Diversity must underpin the net zero energy workforce

To mark International Day of Women and Girls in Science, our Chief Engineer David Wright explains why getting more women into STEM is vital to build the net zero energy workforce that will help create a greener, cleaner energy system for the future.

'A diverse workforce in a supportive environment drives success – through different perspectives, new ideas and greater creativity – all of which contribute to more effective problem solving.' This is a quote from our Building the Net Zero Energy Workforce report, which we published in January. These words are especially pertinent today, on the United Nations’ International Day of Women and Girls in Science.

Portrait photo of David Wright - used for the National Grid story 'Diversity must underpin the net zero energy workforce'

As part of its sustainable development goals, the UN is highlighting the need for gender equality; recognising that, as well as being a fundamental human right, it’s also a necessary foundation for a ‘prosperous and sustainable world’. This is because it’s only through diversity of thought and skills that can we continue to be successful, while also tackling issues such as climate change and equality of opportunities.

At National Grid, we play a pivotal role in helping to decarbonise the energy system, to enable the UK to reach its target of becoming a net zero economy by 2050. But, for our industry to make such a transformational change, we need people. Our research reveals that we need to fill 400,000 jobs in the energy sector between now and 2050, to bring in the skills required to reach net zero. We can’t do this by simply pulling from the traditional talent pool – we must cast the net wider.

More women in the energy sector

One challenge our research brought into sharp focus was the under-representation of women in the energy sector. Women currently account for just 12% of the engineering workforce and the problem starts long before the recruitment stage. At every stage beyond GCSEs we are losing young women – they make up just 22% of A level physics students, just 8% of STEM apprentices and just 15% of engineering and technology graduates.

International Day of Women and Girls in Science gives us the opportunity to pause and consider what we can do to redress the balance in our sector. At National Grid, we have championed many initiatives to try to encourage young women to choose STEM subjects and consider engineering as a career, and to foster the professional development of the women who do work for us.

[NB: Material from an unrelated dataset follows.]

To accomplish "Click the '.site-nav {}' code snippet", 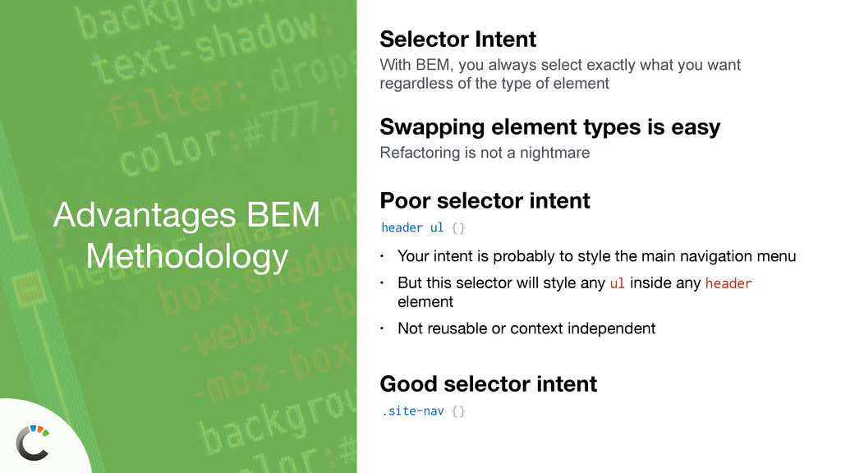I will tap(423, 411).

I sponsor an internal programme called 50/50 Women in Engineering, which is designed to increase the female engineering population. We also have an award that recognises our outstanding female talent, called the Female Engineer of the Year, and we run schemes to help break down the barriers to professional progression for our women engineers. In recognition of our efforts, we are one of the Times Top 50 Employers for Women.

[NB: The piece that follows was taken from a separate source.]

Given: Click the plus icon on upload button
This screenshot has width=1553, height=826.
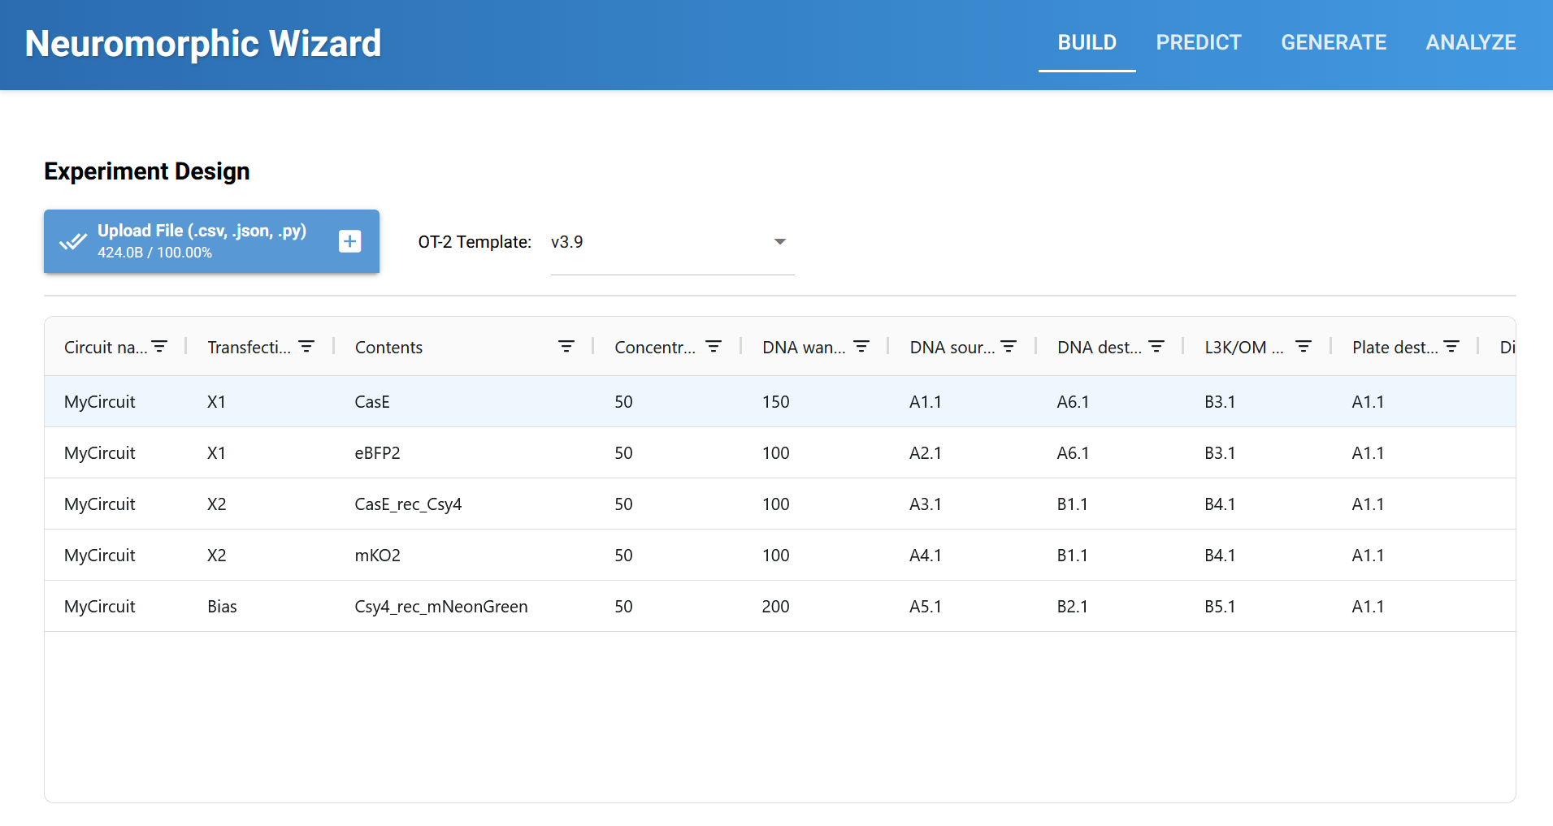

Diversity is the key to tackling climate change

While things are improving and around a quarter of our workforce is female – 37.5% of the graduates who join us are women and 35% of our senior roles are held by women – we know that we need to keep promoting diversity throughout our business. Not just because it’s the right thing to do, but because we need more people to join us to help us overcome the challenge climate change poses to our business, our sector, our country and our world.

We know that women are motivated to help find the solutions that will help us deliver greener, cleaner energy; as our research shows that 83% of women say it’s important to play a role in the UK’s journey to net zero and over half of the people (57%) surveyed said they want to work in a business that is helping us get there.

There’s never been a more exciting time to join the energy sector, as the rapid pace of change opens up new opportunities in areas such as electric vehicle, hydrogen and carbon capture technology. Tackling climate changes requires a diverse workforce made up of people from different backgrounds, representing all genders, with new skills and existing expertise to help us build a net zero energy workforce to do the job that can’t wait.